• [DIRECTIONS FOR THIS TASK]: Reproduce the entries below, swapping "The image size is" for "The screenshot size is" wherever it occurs and leaving every other word unchanged.

....

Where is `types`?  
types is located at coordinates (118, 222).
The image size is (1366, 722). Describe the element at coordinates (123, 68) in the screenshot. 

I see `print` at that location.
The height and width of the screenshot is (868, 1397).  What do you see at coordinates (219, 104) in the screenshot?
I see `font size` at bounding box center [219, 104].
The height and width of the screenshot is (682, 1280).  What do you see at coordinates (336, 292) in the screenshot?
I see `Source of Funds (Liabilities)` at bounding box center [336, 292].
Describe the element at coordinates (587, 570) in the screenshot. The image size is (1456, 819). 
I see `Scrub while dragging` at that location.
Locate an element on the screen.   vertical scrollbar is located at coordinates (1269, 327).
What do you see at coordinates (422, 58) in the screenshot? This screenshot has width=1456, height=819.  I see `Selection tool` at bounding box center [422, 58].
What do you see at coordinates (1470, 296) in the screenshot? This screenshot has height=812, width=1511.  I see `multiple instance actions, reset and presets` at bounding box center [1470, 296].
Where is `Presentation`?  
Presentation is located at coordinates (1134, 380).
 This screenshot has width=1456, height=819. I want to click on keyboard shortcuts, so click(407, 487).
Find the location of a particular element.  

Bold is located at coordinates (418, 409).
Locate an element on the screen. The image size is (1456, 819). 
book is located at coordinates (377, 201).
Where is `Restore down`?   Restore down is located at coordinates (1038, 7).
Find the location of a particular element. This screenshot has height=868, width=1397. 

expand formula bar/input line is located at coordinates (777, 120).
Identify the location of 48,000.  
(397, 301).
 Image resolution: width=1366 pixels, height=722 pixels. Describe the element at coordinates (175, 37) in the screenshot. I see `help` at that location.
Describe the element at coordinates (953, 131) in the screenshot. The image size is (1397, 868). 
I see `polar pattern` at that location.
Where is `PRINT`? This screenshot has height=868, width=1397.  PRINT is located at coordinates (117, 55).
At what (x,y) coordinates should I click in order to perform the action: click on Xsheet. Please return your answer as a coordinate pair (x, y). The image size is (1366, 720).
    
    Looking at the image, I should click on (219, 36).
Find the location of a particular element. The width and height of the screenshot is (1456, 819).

....

• [RIGHT ANSWER]:
Where is `types`?  
types is located at coordinates (118, 222).
The screenshot size is (1366, 722). Describe the element at coordinates (123, 68) in the screenshot. 

I see `print` at that location.
The height and width of the screenshot is (868, 1397).  What do you see at coordinates (219, 104) in the screenshot?
I see `font size` at bounding box center [219, 104].
The height and width of the screenshot is (682, 1280).  What do you see at coordinates (336, 292) in the screenshot?
I see `Source of Funds (Liabilities)` at bounding box center [336, 292].
Describe the element at coordinates (587, 570) in the screenshot. The screenshot size is (1456, 819). 
I see `Scrub while dragging` at that location.
Locate an element on the screen.   vertical scrollbar is located at coordinates (1269, 327).
What do you see at coordinates (422, 58) in the screenshot? This screenshot has width=1456, height=819.  I see `Selection tool` at bounding box center [422, 58].
What do you see at coordinates (1470, 296) in the screenshot? This screenshot has height=812, width=1511.  I see `multiple instance actions, reset and presets` at bounding box center [1470, 296].
Where is `Presentation`?  
Presentation is located at coordinates (1134, 380).
 This screenshot has width=1456, height=819. I want to click on keyboard shortcuts, so click(407, 487).
Find the location of a particular element.  

Bold is located at coordinates (418, 409).
Locate an element on the screen. The screenshot size is (1456, 819). 
book is located at coordinates (377, 201).
Where is `Restore down`?   Restore down is located at coordinates (1038, 7).
Find the location of a particular element. This screenshot has height=868, width=1397. 

expand formula bar/input line is located at coordinates (777, 120).
Identify the location of 48,000.  
(397, 301).
 Image resolution: width=1366 pixels, height=722 pixels. Describe the element at coordinates (175, 37) in the screenshot. I see `help` at that location.
Describe the element at coordinates (953, 131) in the screenshot. The screenshot size is (1397, 868). 
I see `polar pattern` at that location.
Where is `PRINT`? This screenshot has height=868, width=1397.  PRINT is located at coordinates (117, 55).
At what (x,y) coordinates should I click in order to perform the action: click on Xsheet. Please return your answer as a coordinate pair (x, y). The screenshot size is (1366, 720).
    
    Looking at the image, I should click on (219, 36).
Find the location of a particular element. The width and height of the screenshot is (1456, 819).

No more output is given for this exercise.